Our finding that proactive refill systems were associated with higher levels of naloxone distribution highlight an important, modifiable organizational characteristic. A recent initiative highlighted that strengthening refill systems can be a critical component to improving the number of doses and people with naloxone in the community [37]. SSPs have ongoing interactions with their participants; this makes them a great programmatic setting for initial OEND engagement and to provide ongoing support and refills of naloxone. In addition to building community, financial and legal support, providing technical assistance to SSPs to co-create efficient OEND screening and refill systems for their participants can help SSPs optimize their impact with participants.

For this study, the EPIS framework was an important tool to strengthen our understanding of organizations’ outer and inner contextual factors and their relation to the scale of naloxone distribution [22]. A recent qualitative study also used the EPIS framework to explore challenges SSPs faced during the COVID pandemic as they made programmatic adaptations to prevent overdose deaths while simultaneously keeping workers and participants safe from COVID. This study identified themes within the outer context (service environment/policies, funding and interorganizational environment and networks), inner context (organizational and individual characteristics) and innovation factors (evidence-based practice characteristics) as important to sustaining implementation of naloxone distribution at the onset of COVID [38]. In a separate study, the EPIS framework was used to understand implementation determinants for medications for opioid use disorder within prison and jails, also identifying outer context (legal environment, funding and interorganizational environment and networks) and inner context (individual characteristics, staffing, training) as important drivers to implementation [39]. Overall, EPIS can be a useful framework to understand implementation determinants as well as the implementation process for evidence-based interventions that can reduce deaths due to opioid involved overdoses.

It is important to consider potential methodological limitations with our study.
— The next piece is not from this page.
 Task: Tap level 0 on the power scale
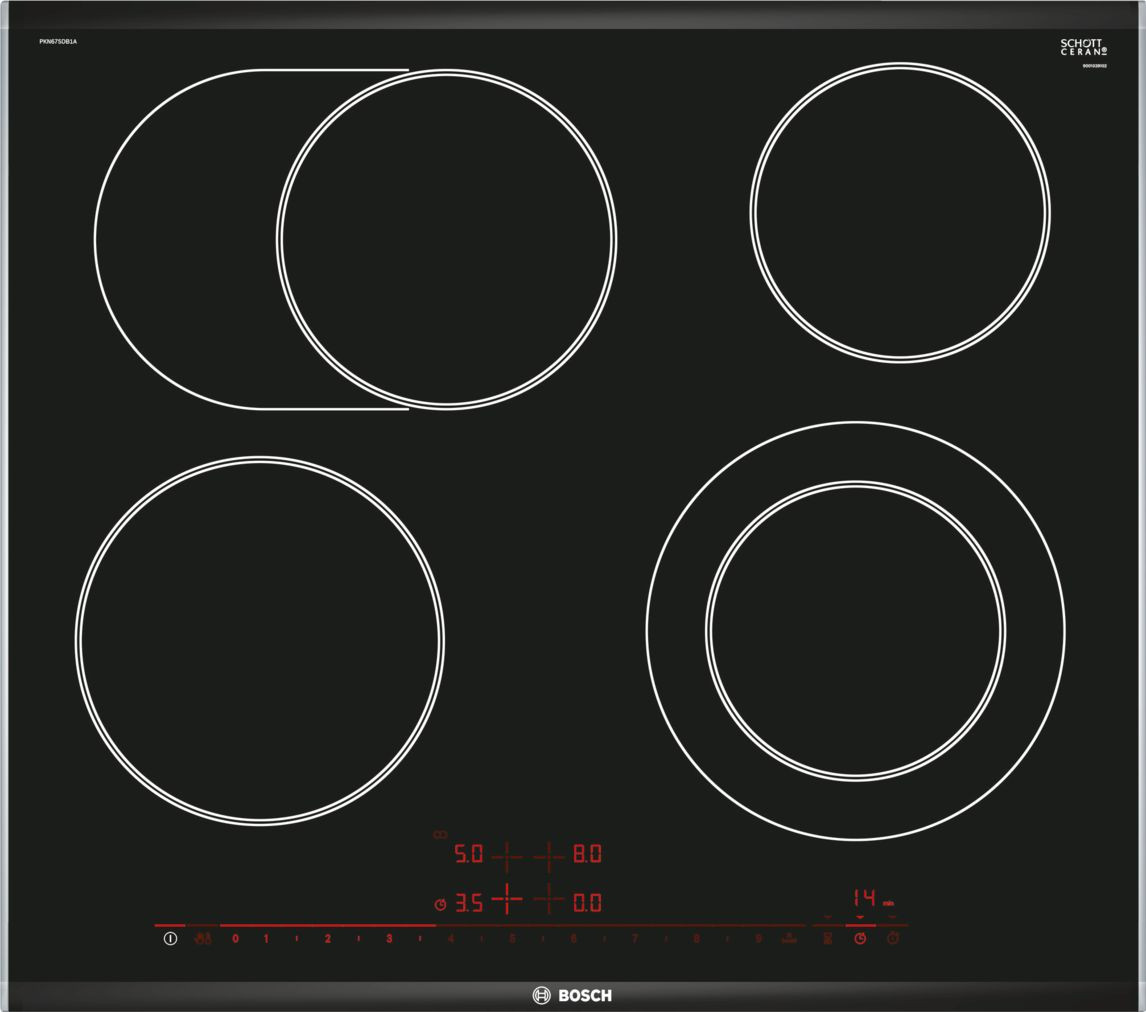[x=233, y=938]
We are unable to generalize to all SSPs in the USA as we do not know the full universe of SSPs. Since 1992, NASEN has served as the primary resource for SSPs in the country. NASEN operates a buyers club for SSPs to acquire supplies for harm reduction services, offers free supplies to new and resource-constrained SSPs, and maintains a database of all known SSPs in the USA. We utilized this information to get in touch with SSPs for our survey, but it remains possible that other SSPs are unknown to NASEN. Since 23% of SSPs did not complete the survey, there is also the possibility of response bias. It is particularly plausible that underfunded or smaller SSPs had a lower response rate [40]. In addition, SSP data could contain mistakes because information was self-reported and not validated with official records by the study team. Finally, there are potential misclassification errors with the publicly available data of overdose deaths.

Conclusion

This study identified outer and inner setting factors were associated with greater naloxone distribution from syringe service programs. With rising opioid overdose mortality rates for over 2 decades, the need to address these factors is of paramount importance, and past due. Ensuring that SSPs operate within supportive legal and community environments; receive sufficient and sustained financial support and build strong delivery systems is vital to maximize naloxone distribution in such a way that effectively addresses the nation’s opioid overdose crisis.